In the data below, copy out word for word everything from the line containing "Click the Dell Inc. vendor entry" down to the line containing "tap(737, 341)", with both of those lines included.

------ Records for processing ------

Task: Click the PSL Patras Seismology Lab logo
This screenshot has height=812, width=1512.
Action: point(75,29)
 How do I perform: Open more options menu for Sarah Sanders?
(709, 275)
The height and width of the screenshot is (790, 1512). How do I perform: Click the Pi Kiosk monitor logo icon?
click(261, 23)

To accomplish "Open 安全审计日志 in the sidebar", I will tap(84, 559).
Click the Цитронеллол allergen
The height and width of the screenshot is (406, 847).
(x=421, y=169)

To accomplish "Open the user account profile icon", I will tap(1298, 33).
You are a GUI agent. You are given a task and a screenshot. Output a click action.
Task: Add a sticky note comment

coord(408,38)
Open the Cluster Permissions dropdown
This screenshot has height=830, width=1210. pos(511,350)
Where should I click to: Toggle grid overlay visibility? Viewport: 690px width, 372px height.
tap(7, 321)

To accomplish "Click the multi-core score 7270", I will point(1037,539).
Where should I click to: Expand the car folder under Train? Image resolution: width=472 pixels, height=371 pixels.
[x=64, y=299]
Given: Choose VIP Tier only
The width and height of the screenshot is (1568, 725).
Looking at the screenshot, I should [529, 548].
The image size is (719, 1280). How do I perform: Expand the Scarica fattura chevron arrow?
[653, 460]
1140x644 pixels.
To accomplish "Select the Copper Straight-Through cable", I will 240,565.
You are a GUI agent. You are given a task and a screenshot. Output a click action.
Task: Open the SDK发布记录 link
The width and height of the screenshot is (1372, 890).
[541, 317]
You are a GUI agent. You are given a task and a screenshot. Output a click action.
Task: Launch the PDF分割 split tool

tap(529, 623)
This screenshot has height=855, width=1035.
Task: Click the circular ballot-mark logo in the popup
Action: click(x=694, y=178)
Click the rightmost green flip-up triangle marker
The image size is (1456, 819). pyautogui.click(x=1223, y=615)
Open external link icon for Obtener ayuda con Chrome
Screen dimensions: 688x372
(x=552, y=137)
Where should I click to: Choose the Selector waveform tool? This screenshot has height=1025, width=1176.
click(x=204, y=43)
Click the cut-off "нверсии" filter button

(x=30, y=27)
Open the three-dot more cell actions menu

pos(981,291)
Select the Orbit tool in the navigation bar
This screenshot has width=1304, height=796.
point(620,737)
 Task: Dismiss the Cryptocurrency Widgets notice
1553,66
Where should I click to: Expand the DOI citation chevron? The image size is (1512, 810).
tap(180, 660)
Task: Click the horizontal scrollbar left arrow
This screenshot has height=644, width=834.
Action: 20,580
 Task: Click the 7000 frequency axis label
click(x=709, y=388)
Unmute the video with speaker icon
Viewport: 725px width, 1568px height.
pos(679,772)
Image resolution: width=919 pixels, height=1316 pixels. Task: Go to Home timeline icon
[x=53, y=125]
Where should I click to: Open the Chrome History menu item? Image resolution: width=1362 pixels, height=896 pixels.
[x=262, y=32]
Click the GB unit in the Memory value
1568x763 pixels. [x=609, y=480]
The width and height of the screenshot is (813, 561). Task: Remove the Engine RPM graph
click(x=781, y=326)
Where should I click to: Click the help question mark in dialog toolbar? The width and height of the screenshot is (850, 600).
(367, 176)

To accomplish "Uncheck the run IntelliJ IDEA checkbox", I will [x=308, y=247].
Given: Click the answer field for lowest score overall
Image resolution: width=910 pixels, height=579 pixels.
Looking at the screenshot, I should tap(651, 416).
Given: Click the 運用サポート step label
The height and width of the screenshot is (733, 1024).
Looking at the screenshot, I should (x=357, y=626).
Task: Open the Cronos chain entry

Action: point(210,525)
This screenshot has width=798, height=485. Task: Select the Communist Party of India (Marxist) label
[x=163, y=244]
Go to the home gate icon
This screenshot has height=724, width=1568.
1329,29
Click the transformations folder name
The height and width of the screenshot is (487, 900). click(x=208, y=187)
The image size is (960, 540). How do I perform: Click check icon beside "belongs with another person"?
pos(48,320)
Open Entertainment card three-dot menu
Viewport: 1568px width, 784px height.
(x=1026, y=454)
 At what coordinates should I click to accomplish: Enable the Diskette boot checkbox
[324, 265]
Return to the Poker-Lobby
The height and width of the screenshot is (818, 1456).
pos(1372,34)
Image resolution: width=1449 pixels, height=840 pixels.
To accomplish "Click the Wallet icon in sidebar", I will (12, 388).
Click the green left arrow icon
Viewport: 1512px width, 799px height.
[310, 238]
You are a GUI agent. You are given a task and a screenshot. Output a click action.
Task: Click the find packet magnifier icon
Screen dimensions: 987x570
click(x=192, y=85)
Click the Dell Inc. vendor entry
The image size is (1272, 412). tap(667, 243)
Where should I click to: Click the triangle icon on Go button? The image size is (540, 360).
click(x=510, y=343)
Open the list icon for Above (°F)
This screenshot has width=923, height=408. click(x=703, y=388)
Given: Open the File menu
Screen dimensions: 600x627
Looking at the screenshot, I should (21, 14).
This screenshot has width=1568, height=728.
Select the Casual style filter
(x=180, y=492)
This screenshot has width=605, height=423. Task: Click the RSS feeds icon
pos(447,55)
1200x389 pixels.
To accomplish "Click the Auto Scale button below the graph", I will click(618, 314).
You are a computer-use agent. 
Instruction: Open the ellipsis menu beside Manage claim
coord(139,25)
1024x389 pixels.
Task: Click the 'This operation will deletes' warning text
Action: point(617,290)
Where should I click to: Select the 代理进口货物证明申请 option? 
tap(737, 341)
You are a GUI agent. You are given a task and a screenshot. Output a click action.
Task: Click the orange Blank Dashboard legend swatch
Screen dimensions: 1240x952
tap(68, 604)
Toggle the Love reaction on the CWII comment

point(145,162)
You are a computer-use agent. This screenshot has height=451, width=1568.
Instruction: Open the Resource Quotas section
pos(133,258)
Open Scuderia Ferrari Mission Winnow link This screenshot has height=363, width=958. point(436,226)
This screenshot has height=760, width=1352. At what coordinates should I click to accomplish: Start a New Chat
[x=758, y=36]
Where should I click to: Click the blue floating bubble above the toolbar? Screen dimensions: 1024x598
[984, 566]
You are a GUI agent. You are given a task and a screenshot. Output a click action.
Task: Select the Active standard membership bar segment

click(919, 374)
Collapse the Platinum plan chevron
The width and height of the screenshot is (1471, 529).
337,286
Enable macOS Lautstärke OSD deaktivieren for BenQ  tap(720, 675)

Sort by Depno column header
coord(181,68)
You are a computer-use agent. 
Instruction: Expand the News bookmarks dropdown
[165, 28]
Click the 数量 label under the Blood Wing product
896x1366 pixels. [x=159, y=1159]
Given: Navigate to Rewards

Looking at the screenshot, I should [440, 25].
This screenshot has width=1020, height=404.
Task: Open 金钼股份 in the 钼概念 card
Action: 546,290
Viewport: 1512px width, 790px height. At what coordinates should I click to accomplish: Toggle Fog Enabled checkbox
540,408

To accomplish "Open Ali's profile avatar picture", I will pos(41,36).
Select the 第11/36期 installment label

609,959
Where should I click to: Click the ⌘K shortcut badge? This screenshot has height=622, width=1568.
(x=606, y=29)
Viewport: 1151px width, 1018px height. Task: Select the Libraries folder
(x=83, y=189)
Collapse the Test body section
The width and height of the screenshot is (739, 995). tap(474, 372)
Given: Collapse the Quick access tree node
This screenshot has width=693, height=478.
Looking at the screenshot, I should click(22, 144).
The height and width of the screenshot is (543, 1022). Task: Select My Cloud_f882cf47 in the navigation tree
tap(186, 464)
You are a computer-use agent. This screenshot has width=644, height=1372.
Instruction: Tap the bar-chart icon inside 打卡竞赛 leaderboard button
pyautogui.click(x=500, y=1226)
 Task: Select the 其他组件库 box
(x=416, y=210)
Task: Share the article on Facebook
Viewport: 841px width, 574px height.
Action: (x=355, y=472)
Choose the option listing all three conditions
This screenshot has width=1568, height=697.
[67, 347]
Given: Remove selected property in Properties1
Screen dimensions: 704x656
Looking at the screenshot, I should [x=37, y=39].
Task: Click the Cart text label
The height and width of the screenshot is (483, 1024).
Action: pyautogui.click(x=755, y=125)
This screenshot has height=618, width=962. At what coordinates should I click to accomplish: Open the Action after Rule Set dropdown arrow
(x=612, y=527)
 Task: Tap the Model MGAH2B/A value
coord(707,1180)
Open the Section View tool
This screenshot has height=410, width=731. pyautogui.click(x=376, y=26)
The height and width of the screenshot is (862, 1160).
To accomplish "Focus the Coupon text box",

------

*Solution below:*
Click the Dell Inc. vendor entry
The image size is (1272, 412). tap(667, 243)
Where should I click to: Click the triangle icon on Go button? The image size is (540, 360).
click(x=510, y=343)
Open the list icon for Above (°F)
This screenshot has width=923, height=408. click(x=703, y=388)
Given: Open the File menu
Screen dimensions: 600x627
Looking at the screenshot, I should (21, 14).
This screenshot has width=1568, height=728.
Select the Casual style filter
(x=180, y=492)
This screenshot has width=605, height=423. Task: Click the RSS feeds icon
pos(447,55)
1200x389 pixels.
To accomplish "Click the Auto Scale button below the graph", I will click(618, 314).
You are a computer-use agent. 
Instruction: Open the ellipsis menu beside Manage claim
coord(139,25)
1024x389 pixels.
Task: Click the 'This operation will deletes' warning text
Action: point(617,290)
Where should I click to: Select the 代理进口货物证明申请 option? 
tap(737, 341)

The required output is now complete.